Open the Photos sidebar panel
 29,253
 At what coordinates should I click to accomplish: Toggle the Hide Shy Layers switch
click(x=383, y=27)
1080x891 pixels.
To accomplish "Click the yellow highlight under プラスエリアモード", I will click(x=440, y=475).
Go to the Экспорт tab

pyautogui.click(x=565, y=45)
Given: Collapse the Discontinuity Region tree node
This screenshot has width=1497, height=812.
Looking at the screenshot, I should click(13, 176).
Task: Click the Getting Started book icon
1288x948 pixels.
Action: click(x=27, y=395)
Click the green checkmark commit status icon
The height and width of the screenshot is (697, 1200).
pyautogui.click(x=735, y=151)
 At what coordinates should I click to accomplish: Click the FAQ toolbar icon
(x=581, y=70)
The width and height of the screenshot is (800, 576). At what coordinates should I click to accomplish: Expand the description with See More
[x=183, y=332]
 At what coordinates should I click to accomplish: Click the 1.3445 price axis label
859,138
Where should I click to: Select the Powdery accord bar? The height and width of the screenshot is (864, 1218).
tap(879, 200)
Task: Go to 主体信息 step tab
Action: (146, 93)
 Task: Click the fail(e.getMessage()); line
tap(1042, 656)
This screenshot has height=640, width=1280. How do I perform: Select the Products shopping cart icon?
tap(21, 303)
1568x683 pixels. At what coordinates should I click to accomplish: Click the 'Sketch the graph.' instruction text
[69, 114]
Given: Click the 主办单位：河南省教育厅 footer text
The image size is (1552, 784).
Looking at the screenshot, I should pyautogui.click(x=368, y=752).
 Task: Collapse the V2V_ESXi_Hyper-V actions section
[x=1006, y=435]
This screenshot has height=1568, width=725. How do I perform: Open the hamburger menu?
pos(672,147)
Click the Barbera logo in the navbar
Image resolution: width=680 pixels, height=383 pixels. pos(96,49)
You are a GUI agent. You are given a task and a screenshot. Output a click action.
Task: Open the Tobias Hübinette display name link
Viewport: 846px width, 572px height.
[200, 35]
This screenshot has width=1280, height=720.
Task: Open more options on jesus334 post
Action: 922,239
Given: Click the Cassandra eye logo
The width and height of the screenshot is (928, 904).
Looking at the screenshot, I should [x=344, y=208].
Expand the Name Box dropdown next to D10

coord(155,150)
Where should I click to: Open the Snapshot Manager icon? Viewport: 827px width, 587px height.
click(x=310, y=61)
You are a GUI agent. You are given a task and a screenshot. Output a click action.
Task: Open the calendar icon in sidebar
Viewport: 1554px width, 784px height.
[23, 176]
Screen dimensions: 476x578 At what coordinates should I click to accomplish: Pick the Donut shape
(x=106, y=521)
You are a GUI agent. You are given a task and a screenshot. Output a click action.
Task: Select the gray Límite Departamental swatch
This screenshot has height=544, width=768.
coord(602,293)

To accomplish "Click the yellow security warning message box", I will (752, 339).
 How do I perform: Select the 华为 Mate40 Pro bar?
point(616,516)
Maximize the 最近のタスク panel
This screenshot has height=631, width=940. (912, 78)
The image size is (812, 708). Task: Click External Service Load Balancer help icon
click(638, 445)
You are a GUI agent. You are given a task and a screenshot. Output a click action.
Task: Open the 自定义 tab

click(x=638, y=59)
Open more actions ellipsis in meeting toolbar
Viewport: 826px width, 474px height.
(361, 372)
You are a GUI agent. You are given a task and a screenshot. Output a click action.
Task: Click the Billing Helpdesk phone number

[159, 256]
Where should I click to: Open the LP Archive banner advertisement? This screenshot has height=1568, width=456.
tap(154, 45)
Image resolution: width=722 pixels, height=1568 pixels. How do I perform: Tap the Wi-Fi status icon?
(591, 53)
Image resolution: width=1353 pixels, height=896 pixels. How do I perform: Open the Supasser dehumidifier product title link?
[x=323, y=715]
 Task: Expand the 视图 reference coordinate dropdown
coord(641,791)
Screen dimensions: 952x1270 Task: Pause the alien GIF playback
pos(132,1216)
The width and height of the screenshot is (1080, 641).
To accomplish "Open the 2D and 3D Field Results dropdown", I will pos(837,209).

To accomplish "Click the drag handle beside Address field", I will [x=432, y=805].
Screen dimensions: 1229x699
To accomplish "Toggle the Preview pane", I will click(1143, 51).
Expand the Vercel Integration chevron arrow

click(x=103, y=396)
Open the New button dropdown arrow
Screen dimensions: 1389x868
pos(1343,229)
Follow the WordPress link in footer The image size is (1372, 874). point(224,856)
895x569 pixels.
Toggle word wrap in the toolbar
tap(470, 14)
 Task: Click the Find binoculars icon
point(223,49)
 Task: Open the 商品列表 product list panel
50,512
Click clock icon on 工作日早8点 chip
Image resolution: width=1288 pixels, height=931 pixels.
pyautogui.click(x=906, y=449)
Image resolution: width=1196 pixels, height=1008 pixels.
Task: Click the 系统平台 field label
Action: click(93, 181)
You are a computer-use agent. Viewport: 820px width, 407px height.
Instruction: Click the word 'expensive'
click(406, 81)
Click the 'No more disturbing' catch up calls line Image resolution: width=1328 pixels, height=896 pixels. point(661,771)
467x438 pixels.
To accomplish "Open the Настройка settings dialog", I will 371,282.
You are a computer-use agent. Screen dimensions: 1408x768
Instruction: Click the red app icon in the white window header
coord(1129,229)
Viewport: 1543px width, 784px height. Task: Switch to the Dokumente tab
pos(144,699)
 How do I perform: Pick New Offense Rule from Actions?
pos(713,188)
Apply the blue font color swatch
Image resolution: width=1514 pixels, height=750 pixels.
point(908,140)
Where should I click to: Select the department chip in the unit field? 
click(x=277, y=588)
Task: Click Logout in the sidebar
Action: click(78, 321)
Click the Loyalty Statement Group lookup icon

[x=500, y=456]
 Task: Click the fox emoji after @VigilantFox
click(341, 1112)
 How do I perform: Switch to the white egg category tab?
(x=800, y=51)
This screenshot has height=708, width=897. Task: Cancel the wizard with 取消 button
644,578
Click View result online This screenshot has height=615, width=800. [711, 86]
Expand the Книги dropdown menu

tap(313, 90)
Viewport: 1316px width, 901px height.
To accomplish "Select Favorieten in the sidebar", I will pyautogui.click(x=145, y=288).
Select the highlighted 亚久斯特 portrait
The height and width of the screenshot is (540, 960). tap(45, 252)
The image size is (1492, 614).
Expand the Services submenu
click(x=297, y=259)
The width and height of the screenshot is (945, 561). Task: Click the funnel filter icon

# [REQUIRED TASK]
Revise the records above so that "How do I perform" becomes "How can I perform" everywhere it occurs, leaving every other line and character as it is.

# [SOLUTION]
Open the Photos sidebar panel
 29,253
 At what coordinates should I click to accomplish: Toggle the Hide Shy Layers switch
click(x=383, y=27)
1080x891 pixels.
To accomplish "Click the yellow highlight under プラスエリアモード", I will click(x=440, y=475).
Go to the Экспорт tab

pyautogui.click(x=565, y=45)
Given: Collapse the Discontinuity Region tree node
This screenshot has width=1497, height=812.
Looking at the screenshot, I should click(13, 176).
Task: Click the Getting Started book icon
1288x948 pixels.
Action: click(x=27, y=395)
Click the green checkmark commit status icon
The height and width of the screenshot is (697, 1200).
pyautogui.click(x=735, y=151)
 At what coordinates should I click to accomplish: Click the FAQ toolbar icon
(x=581, y=70)
The width and height of the screenshot is (800, 576). At what coordinates should I click to accomplish: Expand the description with See More
[x=183, y=332]
 At what coordinates should I click to accomplish: Click the 1.3445 price axis label
859,138
Where should I click to: Select the Powdery accord bar? The height and width of the screenshot is (864, 1218).
tap(879, 200)
Task: Go to 主体信息 step tab
Action: (146, 93)
 Task: Click the fail(e.getMessage()); line
tap(1042, 656)
This screenshot has height=640, width=1280. How can I perform: Select the Products shopping cart icon?
tap(21, 303)
1568x683 pixels. At what coordinates should I click to accomplish: Click the 'Sketch the graph.' instruction text
[69, 114]
Given: Click the 主办单位：河南省教育厅 footer text
The image size is (1552, 784).
Looking at the screenshot, I should pyautogui.click(x=368, y=752).
 Task: Collapse the V2V_ESXi_Hyper-V actions section
[x=1006, y=435]
This screenshot has height=1568, width=725. How can I perform: Open the hamburger menu?
pos(672,147)
Click the Barbera logo in the navbar
Image resolution: width=680 pixels, height=383 pixels. pos(96,49)
You are a GUI agent. You are given a task and a screenshot. Output a click action.
Task: Open the Tobias Hübinette display name link
Viewport: 846px width, 572px height.
[200, 35]
This screenshot has width=1280, height=720.
Task: Open more options on jesus334 post
Action: 922,239
Given: Click the Cassandra eye logo
The width and height of the screenshot is (928, 904).
Looking at the screenshot, I should [x=344, y=208].
Expand the Name Box dropdown next to D10

coord(155,150)
Where should I click to: Open the Snapshot Manager icon? Viewport: 827px width, 587px height.
click(x=310, y=61)
You are a GUI agent. You are given a task and a screenshot. Output a click action.
Task: Open the calendar icon in sidebar
Viewport: 1554px width, 784px height.
[23, 176]
Screen dimensions: 476x578 At what coordinates should I click to accomplish: Pick the Donut shape
(x=106, y=521)
You are a GUI agent. You are given a task and a screenshot. Output a click action.
Task: Select the gray Límite Departamental swatch
This screenshot has height=544, width=768.
coord(602,293)

To accomplish "Click the yellow security warning message box", I will (752, 339).
 How can I perform: Select the 华为 Mate40 Pro bar?
point(616,516)
Maximize the 最近のタスク panel
This screenshot has height=631, width=940. (912, 78)
The image size is (812, 708). Task: Click External Service Load Balancer help icon
click(638, 445)
You are a GUI agent. You are given a task and a screenshot. Output a click action.
Task: Open the 自定义 tab

click(x=638, y=59)
Open more actions ellipsis in meeting toolbar
Viewport: 826px width, 474px height.
(361, 372)
You are a GUI agent. You are given a task and a screenshot. Output a click action.
Task: Click the Billing Helpdesk phone number

[159, 256]
Where should I click to: Open the LP Archive banner advertisement? This screenshot has height=1568, width=456.
tap(154, 45)
Image resolution: width=722 pixels, height=1568 pixels. How can I perform: Tap the Wi-Fi status icon?
(591, 53)
Image resolution: width=1353 pixels, height=896 pixels. How can I perform: Open the Supasser dehumidifier product title link?
[x=323, y=715]
 Task: Expand the 视图 reference coordinate dropdown
coord(641,791)
Screen dimensions: 952x1270 Task: Pause the alien GIF playback
pos(132,1216)
The width and height of the screenshot is (1080, 641).
To accomplish "Open the 2D and 3D Field Results dropdown", I will pos(837,209).

To accomplish "Click the drag handle beside Address field", I will [x=432, y=805].
Screen dimensions: 1229x699
To accomplish "Toggle the Preview pane", I will click(1143, 51).
Expand the Vercel Integration chevron arrow

click(x=103, y=396)
Open the New button dropdown arrow
Screen dimensions: 1389x868
pos(1343,229)
Follow the WordPress link in footer The image size is (1372, 874). point(224,856)
895x569 pixels.
Toggle word wrap in the toolbar
tap(470, 14)
 Task: Click the Find binoculars icon
point(223,49)
 Task: Open the 商品列表 product list panel
50,512
Click clock icon on 工作日早8点 chip
Image resolution: width=1288 pixels, height=931 pixels.
pyautogui.click(x=906, y=449)
Image resolution: width=1196 pixels, height=1008 pixels.
Task: Click the 系统平台 field label
Action: click(93, 181)
You are a computer-use agent. Viewport: 820px width, 407px height.
Instruction: Click the word 'expensive'
click(406, 81)
Click the 'No more disturbing' catch up calls line Image resolution: width=1328 pixels, height=896 pixels. point(661,771)
467x438 pixels.
To accomplish "Open the Настройка settings dialog", I will 371,282.
You are a computer-use agent. Screen dimensions: 1408x768
Instruction: Click the red app icon in the white window header
coord(1129,229)
Viewport: 1543px width, 784px height. Task: Switch to the Dokumente tab
pos(144,699)
 How can I perform: Pick New Offense Rule from Actions?
pos(713,188)
Apply the blue font color swatch
Image resolution: width=1514 pixels, height=750 pixels.
point(908,140)
Where should I click to: Select the department chip in the unit field? 
click(x=277, y=588)
Task: Click Logout in the sidebar
Action: click(78, 321)
Click the Loyalty Statement Group lookup icon

[x=500, y=456]
 Task: Click the fox emoji after @VigilantFox
click(341, 1112)
 How can I perform: Switch to the white egg category tab?
(x=800, y=51)
This screenshot has height=708, width=897. Task: Cancel the wizard with 取消 button
644,578
Click View result online This screenshot has height=615, width=800. [711, 86]
Expand the Книги dropdown menu

tap(313, 90)
Viewport: 1316px width, 901px height.
To accomplish "Select Favorieten in the sidebar", I will pyautogui.click(x=145, y=288).
Select the highlighted 亚久斯特 portrait
The height and width of the screenshot is (540, 960). tap(45, 252)
The image size is (1492, 614).
Expand the Services submenu
click(x=297, y=259)
The width and height of the screenshot is (945, 561). Task: Click the funnel filter icon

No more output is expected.